June 13th, 2022  / Author: Cesar Gomez

According to Fannie Mae’s monthly survey on Home Purchase Sentiment, people were 2.1 points less likely to buy a property in March than they were in February. Redfin’s data show a price drop in 12% of homes for sale nationwide. These may be the first signs of the housing market’s change, caused by the rising interest rates.

It is not a secret that the world of real estate has been unhinged for the last two years - from record-high numbers of bidding wars to numerous cases of blind-bought houses. Well, it seems like the end of that frenzy might be coming, and according to Fannie Mae’s survey on homebuying optimism, the first indicators are visible in the data from March.

Fannie Mae is a government-sponsored enterprise that securitizes loans by buying them from large banks and selling them in packages to investors. This company does a survey every month to investigate and track how borrowers feel about market trends. Data from March shows a significant increase in overall pessimism regarding future real estate investment.

Consumers were not happy with the conditions, so much so that 73% stated that it is a bad time to buy a home and that they expect the mortgage rate to rise in the next few months.
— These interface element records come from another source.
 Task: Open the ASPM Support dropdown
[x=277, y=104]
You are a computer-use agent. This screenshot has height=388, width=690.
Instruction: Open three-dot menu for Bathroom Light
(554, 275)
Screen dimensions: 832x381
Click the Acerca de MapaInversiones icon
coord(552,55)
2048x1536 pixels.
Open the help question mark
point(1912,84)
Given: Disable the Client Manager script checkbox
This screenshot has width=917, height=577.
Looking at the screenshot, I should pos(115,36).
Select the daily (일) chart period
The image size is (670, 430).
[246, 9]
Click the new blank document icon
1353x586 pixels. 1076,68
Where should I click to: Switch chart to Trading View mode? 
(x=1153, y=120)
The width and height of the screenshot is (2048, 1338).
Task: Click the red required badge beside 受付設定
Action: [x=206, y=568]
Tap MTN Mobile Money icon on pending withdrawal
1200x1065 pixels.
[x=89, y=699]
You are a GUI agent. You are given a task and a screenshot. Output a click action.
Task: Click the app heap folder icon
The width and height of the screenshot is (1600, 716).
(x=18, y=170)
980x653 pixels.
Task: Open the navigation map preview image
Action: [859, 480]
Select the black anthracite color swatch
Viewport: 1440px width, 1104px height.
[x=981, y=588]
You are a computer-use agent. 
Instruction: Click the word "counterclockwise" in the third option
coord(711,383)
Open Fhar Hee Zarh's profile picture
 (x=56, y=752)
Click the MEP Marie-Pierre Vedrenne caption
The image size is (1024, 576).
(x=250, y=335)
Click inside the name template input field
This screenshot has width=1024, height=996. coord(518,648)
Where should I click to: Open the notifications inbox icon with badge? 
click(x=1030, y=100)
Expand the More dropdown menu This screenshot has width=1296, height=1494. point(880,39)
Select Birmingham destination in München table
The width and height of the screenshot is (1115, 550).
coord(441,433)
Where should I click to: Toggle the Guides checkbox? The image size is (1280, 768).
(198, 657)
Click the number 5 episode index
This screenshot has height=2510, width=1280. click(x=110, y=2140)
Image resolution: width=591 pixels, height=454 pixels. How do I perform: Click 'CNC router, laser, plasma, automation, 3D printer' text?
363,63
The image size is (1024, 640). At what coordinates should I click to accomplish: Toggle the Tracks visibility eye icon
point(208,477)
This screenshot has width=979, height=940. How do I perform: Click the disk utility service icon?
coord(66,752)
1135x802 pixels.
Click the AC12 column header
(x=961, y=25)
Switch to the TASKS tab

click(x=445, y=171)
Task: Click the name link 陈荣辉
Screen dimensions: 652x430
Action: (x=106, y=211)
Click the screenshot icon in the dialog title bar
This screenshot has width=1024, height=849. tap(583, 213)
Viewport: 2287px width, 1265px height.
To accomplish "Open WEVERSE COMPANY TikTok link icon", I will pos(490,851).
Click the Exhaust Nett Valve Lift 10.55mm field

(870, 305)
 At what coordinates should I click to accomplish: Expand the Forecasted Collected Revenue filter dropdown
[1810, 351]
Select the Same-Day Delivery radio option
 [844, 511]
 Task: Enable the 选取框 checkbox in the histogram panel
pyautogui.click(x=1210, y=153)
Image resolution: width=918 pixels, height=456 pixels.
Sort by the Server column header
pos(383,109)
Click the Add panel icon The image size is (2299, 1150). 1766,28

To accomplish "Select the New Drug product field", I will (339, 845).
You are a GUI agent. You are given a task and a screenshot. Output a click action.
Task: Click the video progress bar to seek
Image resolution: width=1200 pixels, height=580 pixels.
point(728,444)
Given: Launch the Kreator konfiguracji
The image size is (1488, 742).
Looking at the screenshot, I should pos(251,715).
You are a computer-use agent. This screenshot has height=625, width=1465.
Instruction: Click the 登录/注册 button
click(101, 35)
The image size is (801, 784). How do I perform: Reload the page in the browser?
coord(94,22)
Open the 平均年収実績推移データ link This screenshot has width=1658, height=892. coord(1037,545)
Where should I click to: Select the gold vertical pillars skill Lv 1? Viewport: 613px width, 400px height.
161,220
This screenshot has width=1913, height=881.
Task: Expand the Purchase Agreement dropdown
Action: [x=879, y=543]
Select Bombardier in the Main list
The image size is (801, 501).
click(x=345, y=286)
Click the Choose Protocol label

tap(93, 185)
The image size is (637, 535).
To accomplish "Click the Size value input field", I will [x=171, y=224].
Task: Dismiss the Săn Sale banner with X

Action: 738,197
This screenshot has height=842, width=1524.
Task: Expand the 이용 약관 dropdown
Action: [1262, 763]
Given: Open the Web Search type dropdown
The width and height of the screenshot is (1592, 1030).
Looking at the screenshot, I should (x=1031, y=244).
And the consumers are rightfully concerned because the 30-years-fixed stays just shy away from 5%, the highest since 2018.

Redfin’s reports also show signs of slowing down, with 12% of all home sellers decreasing their asking price. Additionally, home tour numbers show a decrease of 3% compared to March 2021. This level of decrease hasn’t been seen since December, and it is a significant indicator of the state of the market.

To clarify, December may be the slowest month in the real estate world - the holiday season and cold weather slow down house touring and purchasing. On the other hand, March and April mark the spring season - a period when the market should be booming.

The fact that it is not booming, but rather slowly deflating is an indication that sellers are not having as much power as they used to. Nevertheless, this is still far away from what we could call the “buyers’ market”, as active listings fell 22% and supply is still record-low.

There are a lot of uncertainties in the market right now, caused both by the macroeconomic factors and the market trends. However, the signs of a relaxed market do not have to be symptoms of a future crash, as there is still a major unbalance between demand and supply. People are still eager to buy a house, although less and less.

If consumers become pessimistic and the interest rate affects the job market, then it would be time to worry about a market crash. High unemployment could lead to foreclosures, which could oversaturate the market. That could create a housing bubble, with so many empty homes and no one to buy them.

For now, the unemployment rate is below 4%, supply is not catching up with high demand, and millennials and gen Zs are entering the market ready to settle down. Consequently, the housing market is still going strong, but there may be early indicators of it slowing down.